Overview
Thanks to the Ollama API that allows to use Large Language Model (LLM) locally, we developed a small package designed for interpreting continuous or categorical latent variables. You provide a data set with a latent variable you want to understand and some other explanatory variables. It provides a description of the latent variable based on the explanatory variables. It also provides a name to the latent variable. 'NaileR' in an R package that uses convenience functions offered by the 'FactoMineR' package (condes(), catdes(), descfreq()) in conjunction with the 'ollamar' package.
Its two main goals are to:
- generate latent variables descriptions with the help of AI
- offer similarity measure tools for textual data
Installation (from GitHub)
- If needed, install the devtools package.
install.packages('devtools')
- Install and load the 'NaileR' package from GitHub.
devtools::install_github('Nelhe/NaileR')
library(NaileR)
Usage
'NaileR' currently features 15 datasets and 9 functions.
Datasets
- agri_studies: contains the results of a Q method-like survey on agribusiness studies
- beard, beard_cont and beard_wide: contain the results of a sensometrics experiment on beards
- boss: contains the results of a Q method-like survey on the ideal boss
- glossophobia: contains the results of a Q method-like survey on feelings about speaking in public
- local_food: contains the results of a Q method-like survey on sustainable food systems
- quality: contains the results of a survey on French food certification logos
- waste: contains the results of a survey on food waste
- rorschach: this dataset was initially collected to understand the perception of the Rorschach test
- fabric: this dataset was initially collected to understand the free jar data
- atomic_habit, car_alone, atomic_habit_clust: a survey for understanding atomic habits
- nutriscore: these data were collected after a survey on the nutri-score
Functions
- nail_catdes(): performs a catdes analysis on a dataset and describes each category
- nail_condes(): performs a condes analysis on a dataset and describes the chosen continuous variable
- nail_descfreq(): performs a descfreq analysis on a contingency table and describes the rows
- nail_textual(): generate an LLM response to analyze a categorical latent variable, based on answers to open-ended questions
- nail_qda(): performs a decat analysis on QDA dara and describes the stimuli
- nail_sort(): performs clustering on textual data from sensometrics experiments
- sim_llm(): computes the similarity between texts
- dist_mat_llm(): computes a distance matrix based on sim_llm
- dist_ref_llm(): computes a distance vector based on sim_llm
Example
For complete case studies and a showcase of the main functions of the 'NaileR' package, see the documentation.

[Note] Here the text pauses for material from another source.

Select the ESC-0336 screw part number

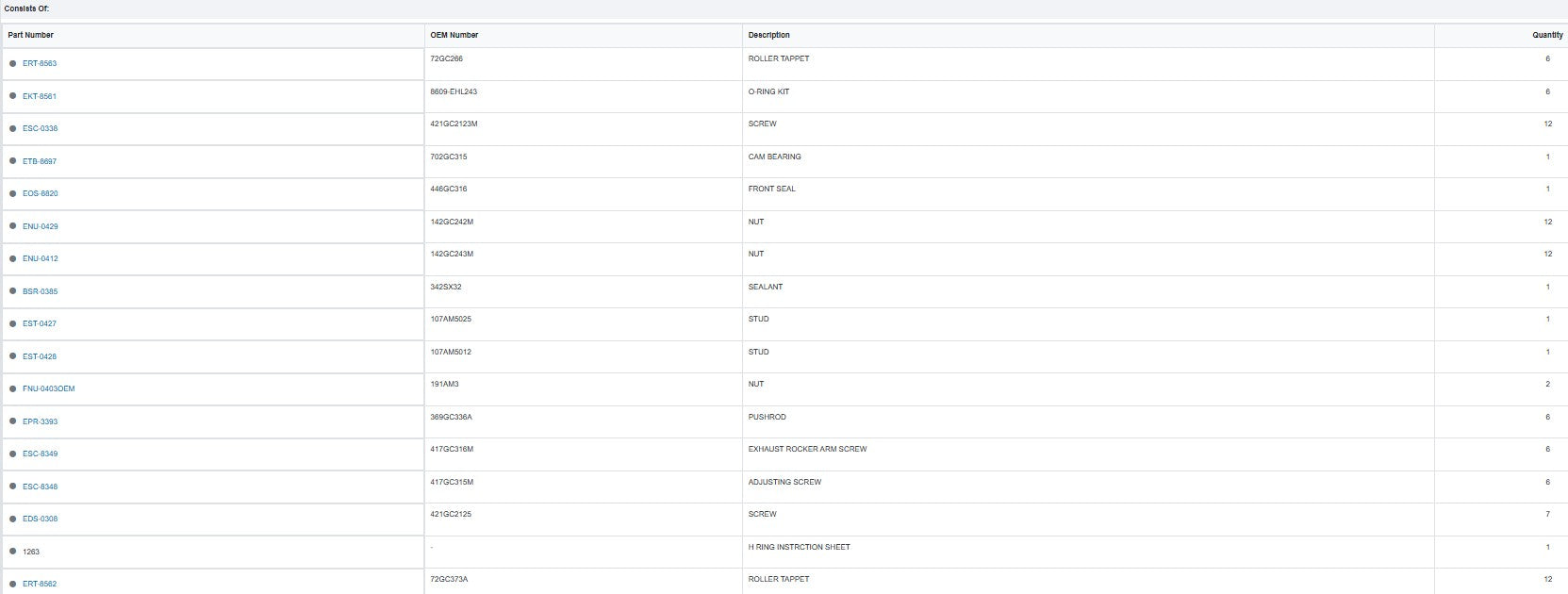(40, 129)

Let's have a look at how we can interpret HCPC clusters:
library(FactoMineR)
data(local_food)
set.seed(1) # for consistency
res_mca <- MCA(local_food, quali.sup = 46:63, ncp = 100, level.ventil = 0.05, graph = F)
plot.MCA(res_mca, choix = "ind", invisible = c("var", "quali.sup"), label = "none")
res_hcpc <- HCPC(res_mca, nb.clust = 3, graph = F)
plot.HCPC(res_hcpc, choice = "map", draw.tree = F, ind.names = F)
don_clust <- res_hcpc$data.clust
Due to the very long and explicit variable names, the category description result is practically illegible. Let's provide clear context and see how a LLM can make sense of it:
res = nail_catdes(don_clust, ncol(don_clust),
introduction = 'A study on sustainable food systems was led on several French participants. This study had 2 parts.
In the first part, participants had to rate how acceptable "a food system that..." (e.g, "a food system that only uses renewable energy") was to them.
In the second part, they had to say if they agreed or disagreed with some statements.',
request = 'I will give you the answers from one group.
Please explain who the individuals of this group are, what their beliefs are. Then, give this group a new name, and explain why you chose this name.',
isolate.groups = T, drop.negative = T)
Out comes a list of results, for each group.
In the same fashion, nail_condes can be used to interpret axis from a PCA - although a bit more work is needed, to bind the original data frame with the coordinates on the PCA axis.
Roadmap
- Implement a validation function to test the consistency of a response
- Implement a function to generate multiple responses and pick the most "central"
- Add a nail_textual nail_sort for textual data
- Consider adding a nail_decat
- Implement a way to generate reports (pptx)
License
This package is under the GPL (>= 2) License. Details can be found here.